Passage:
++++

Though its story is clear — Woyzeck, a troubled soldier,
kills his girlfriend, Marie, when he discovers she's been cheating
on him with his army's drum major — Büchner left behind
only a collection of scenes, which different translators and adaptors
have arranged in different orders.
The play is also remarkable for what lies within those fragments.
Woyzeck is the first drama in Western theater to take
seriously the exploitation of the working man. Some lines anticipate
Marx and later social theories about the poor: "Us common
people, we don't have virtue," Woyzeck says to his captain
in the opening scene. "We act like nature tells us. But if
I was a gentleman, and had a hat and a watch and an overcoat,
I guess I'd be virtuous too. But I'm just a poor fella."
Nihilistic lines like "God's gone. Everything's gone"
prefigure the bleakness of 20th-century postwar philosophy and
art. But no matter which modern ideas the play is said to herald,
there is universal agreement that to have written Woyzeck when
he did, Büchner must have been a clairvoyant, a genius, or
both.

++++

Task prompt:
Carry on the passage about Büchner's Woyzeck from the point where it stops. The records that come next are separate material and have no connection to the passage on Woyzeck.

++++

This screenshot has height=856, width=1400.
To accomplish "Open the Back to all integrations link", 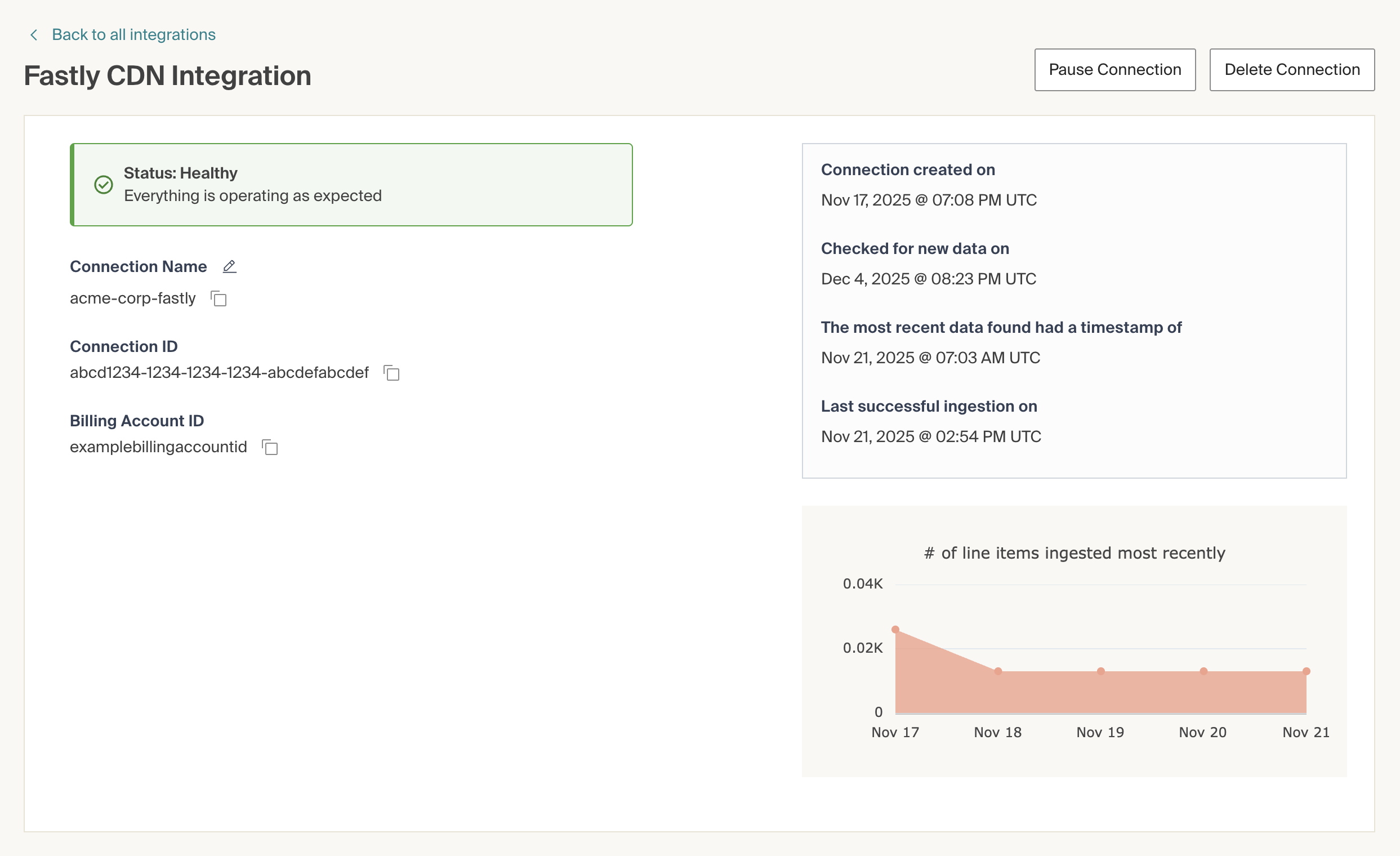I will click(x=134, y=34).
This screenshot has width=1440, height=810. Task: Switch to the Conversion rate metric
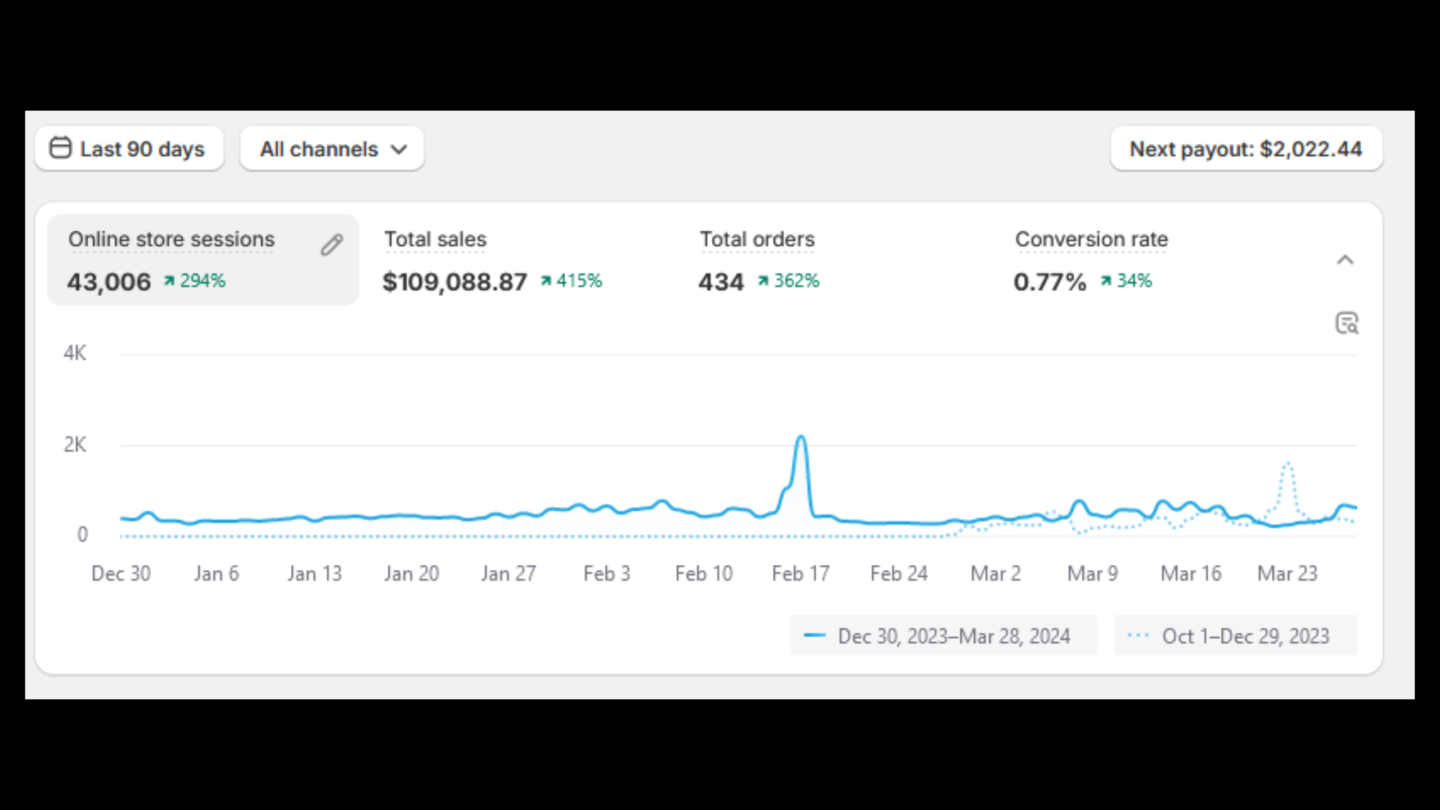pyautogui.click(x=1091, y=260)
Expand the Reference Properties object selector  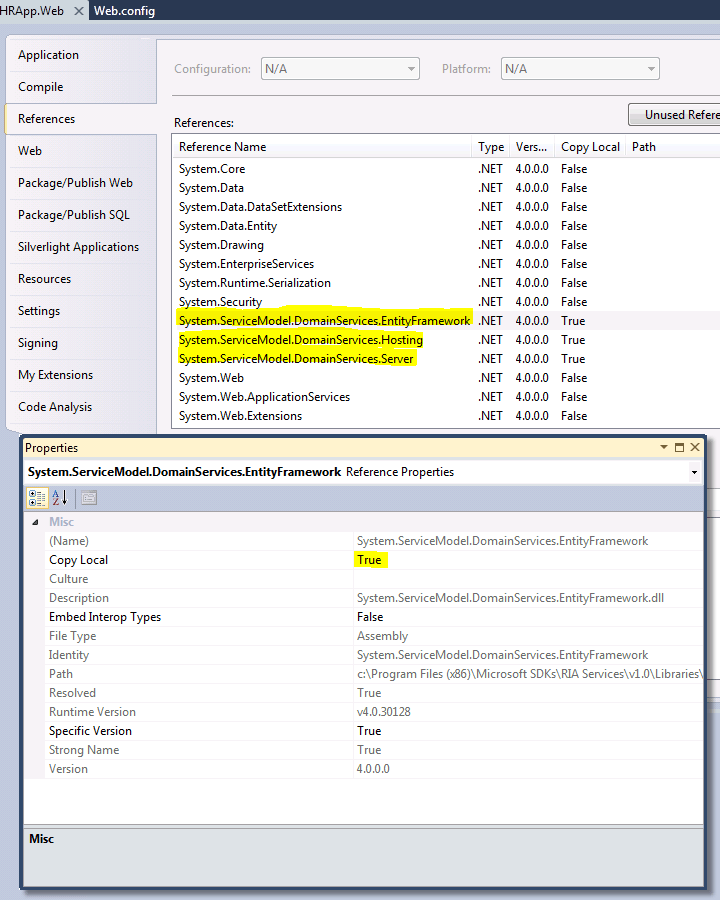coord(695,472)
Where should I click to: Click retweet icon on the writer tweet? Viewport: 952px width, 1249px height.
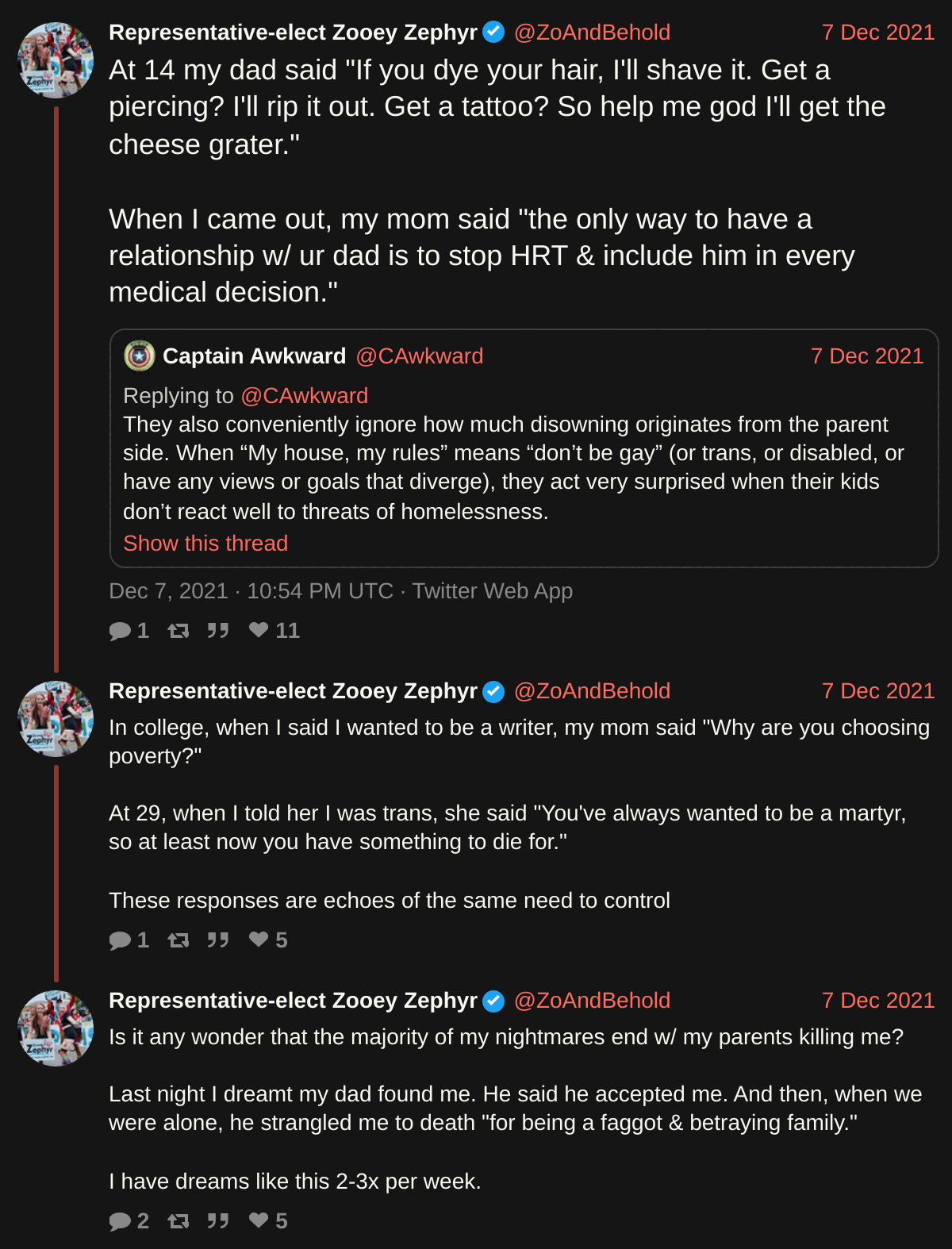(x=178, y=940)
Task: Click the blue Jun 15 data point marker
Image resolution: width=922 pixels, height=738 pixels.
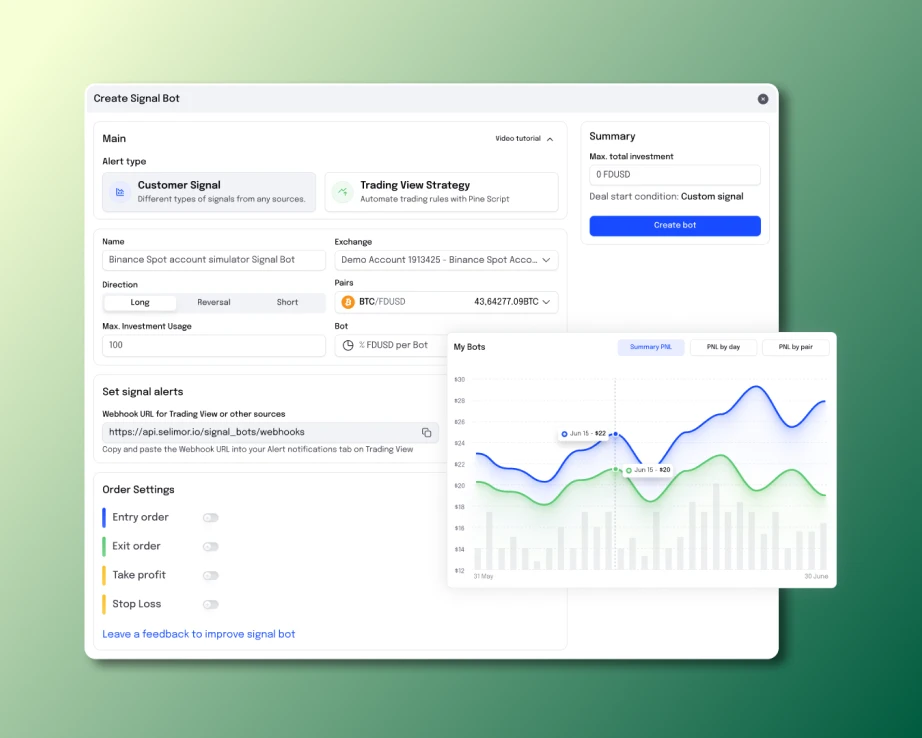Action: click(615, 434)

++++

Result:
The musical adaptation running
at Shotgun Players elides many of these nuances. Originally conceptualized
by Robert Wilson, a pioneer of the American theatrical avant garde,
and with music by Tom Waits and Kathleen Brennan, this version
resembles Büchner's masterpiece less than a good old-fashioned
tale of betrayal, revenge, and madness. That doesn't mean the
production, under the direction of Mark Jackson, isn't worthwhile
— just that it might be a different show than its namesake.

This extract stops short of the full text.